Cayó sospechoso de un crimen

Cayó sospechoso de un crimen
Su apodo es repugnante... igual que los hechos que se le imputan.

No es uno de esos que infunden temor apenas aparecen. Su figura no lo ayuda demasiado en ese sentido.

Pese a que recién tiene 18 años, es un “viejo” conocedor de los calabozos de distintas comisarías de las que desde muy joven se hizo “cliente”.

Su último “domicilio” lo ubica en la villa instalada en Playa Norte, frente a las instalaciones del camping de un conocido gremio.

Más allá de estas cuestiones, su historial delictivo mete miedo.

Se lo acusa de numerosas tropelías cometidas en su mayoría en barrio Guadalupe y otras jurisdicciones vecinas.

En su prontuario se observa que estuvo envuelto en casos de asalto a mano armada, robo, incendio y robo, intimidación pública, entre otros.

Su nombre se puso otra vez en danza la madrugada del 6 del corriente, luego del asesinato de Juan José Cabrera (26).

Aquella jornada varias personas escucharon disparos de arma de fuego, que provenían de la zona de Riobamba al 8200.

Cuando la Policía llegó al lugar, encontró al nombrado ya herido de muerte, tirado en el suelo con varias perdigonadas de escopeta en su cuerpo.

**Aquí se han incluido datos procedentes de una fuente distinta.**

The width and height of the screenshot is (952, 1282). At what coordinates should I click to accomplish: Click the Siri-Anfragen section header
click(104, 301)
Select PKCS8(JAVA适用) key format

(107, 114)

Con la premura del caso, fue trasladado hasta el hospital Cullen donde, pese a los esfuerzos realizados, arribó ya sin vida.

A partir de entonces personal de la sección Homicidios metió manos en el asunto.

Se logró establecer que Cabrera murió a poco de verse envuelto en una acalorada discusión con otros tres sujetos.

No tardaron demasiado los pesquisas para determinar que el muchacho del apodo desagradable era uno de los que había estado en ese enredo.

Así las cosas los investigadores hoy desembarcaron con toda su furia en Playa Norte.

Pero el “innombrable” no es tonto.

No habían los policías bajado de sus autos cuando este individuo ya corría por los pasillos de la villa en dirección a los bañados de la Laguna Setúbal.

La persecución culminó en medio de los chircales donde los agentes finalmente le dieron captura.

Ya con las esposas colocada y, dentro de un patrullero, los uniformados comentaron: Por fin atrapamos a “el come-caca”.